• **WORK ORDER**:
Beginning at the line that contains "Task: Open the Selector", repeat each line exactly through the last one of the records below, and leave out the pictures.

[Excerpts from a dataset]
>>>>
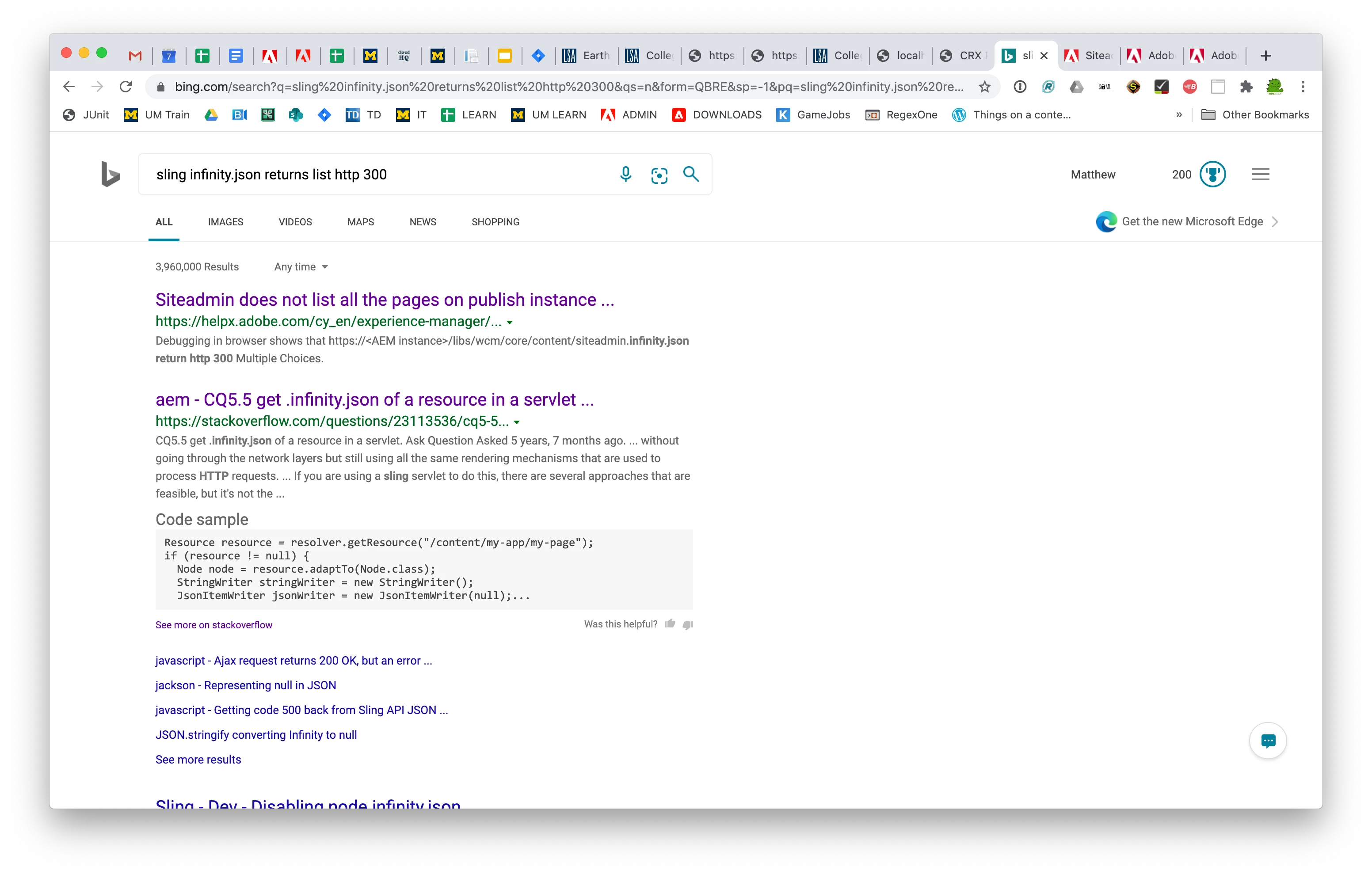Image resolution: width=1372 pixels, height=874 pixels.
Task: Open Bing visual search camera icon
Action: point(659,175)
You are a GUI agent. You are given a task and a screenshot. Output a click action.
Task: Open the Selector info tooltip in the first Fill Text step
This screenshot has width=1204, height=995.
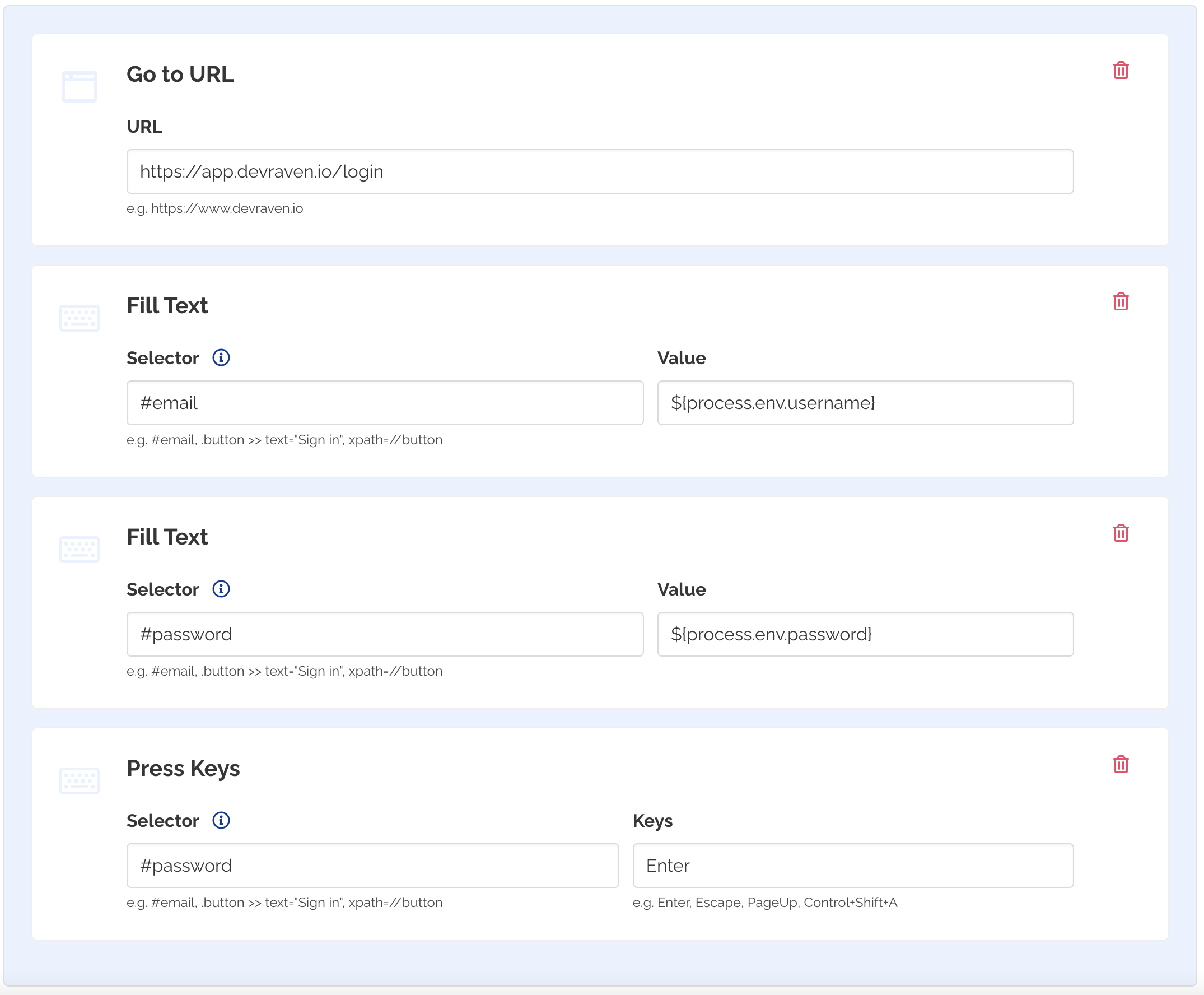click(221, 357)
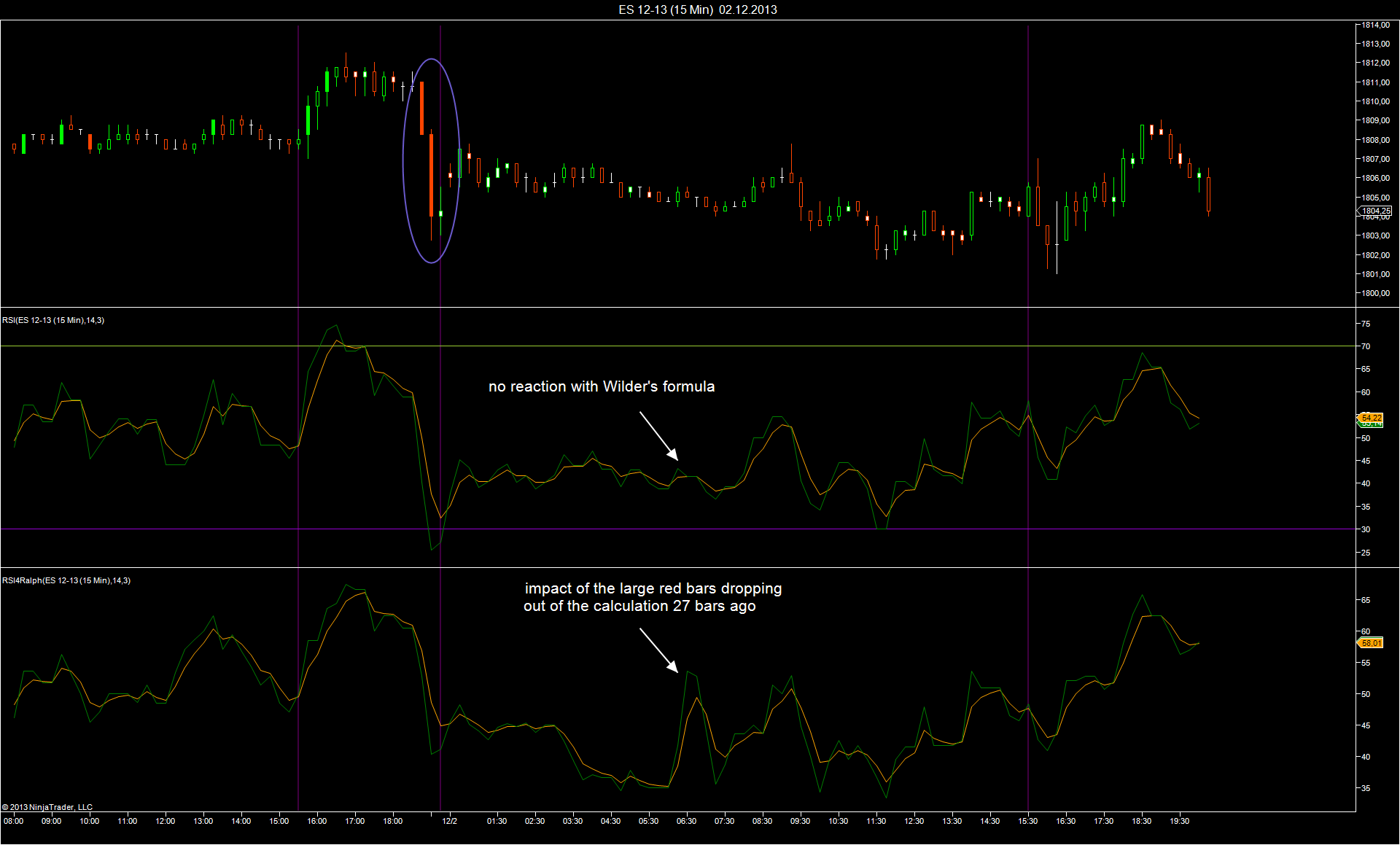This screenshot has height=845, width=1400.
Task: Select the RSI(ES 12-13 (15 Min),14,3) indicator label
Action: 53,320
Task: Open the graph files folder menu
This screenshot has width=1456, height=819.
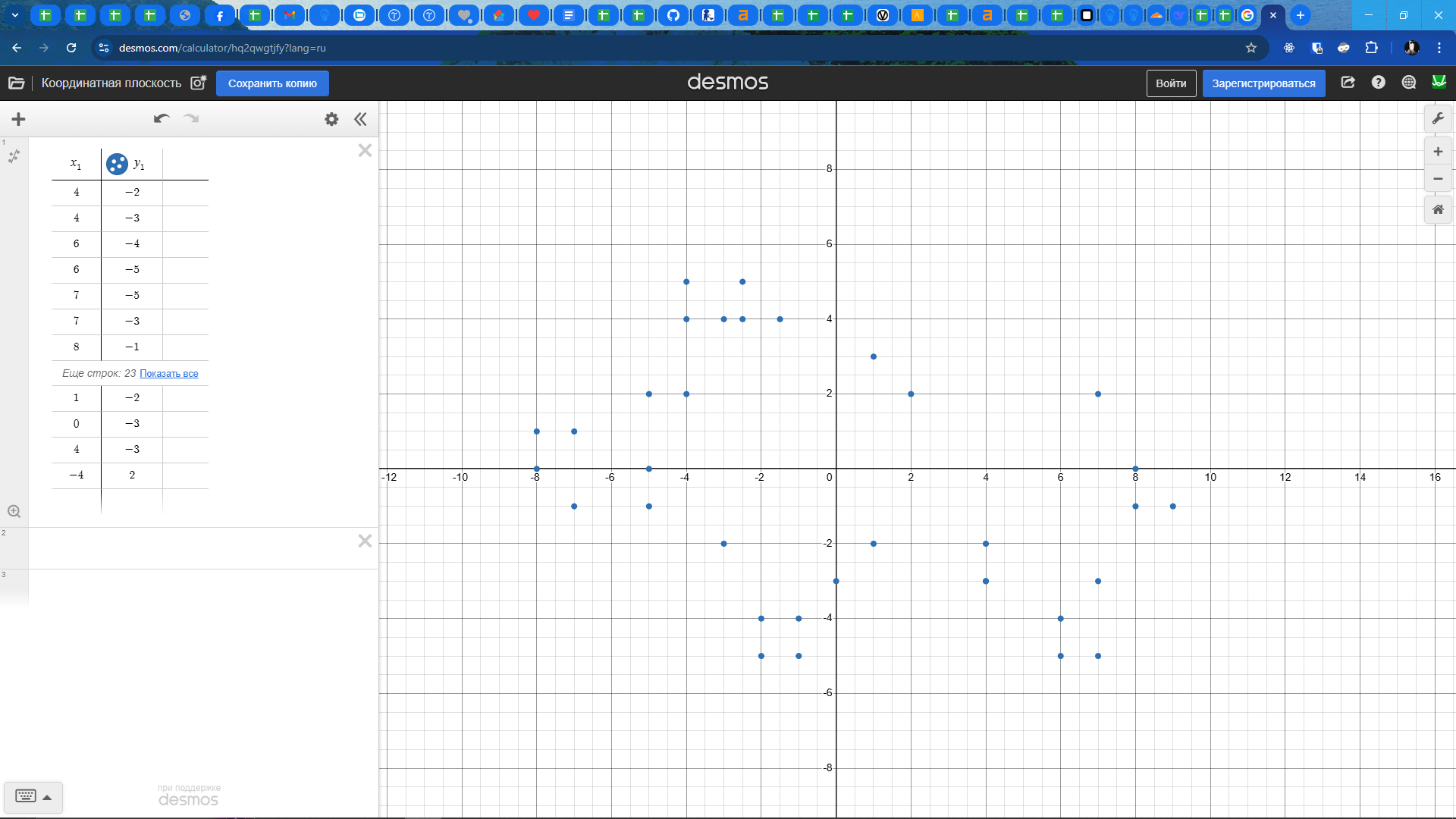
<<<<
• **ANSWER BELOW**:
Task: Open the Selector info tooltip in the first Fill Text step
This screenshot has width=1204, height=995.
click(221, 357)
This screenshot has height=845, width=1400.
Task: Select the RSI(ES 12-13 (15 Min),14,3) indicator label
Action: 53,320
Task: Open the graph files folder menu
This screenshot has width=1456, height=819.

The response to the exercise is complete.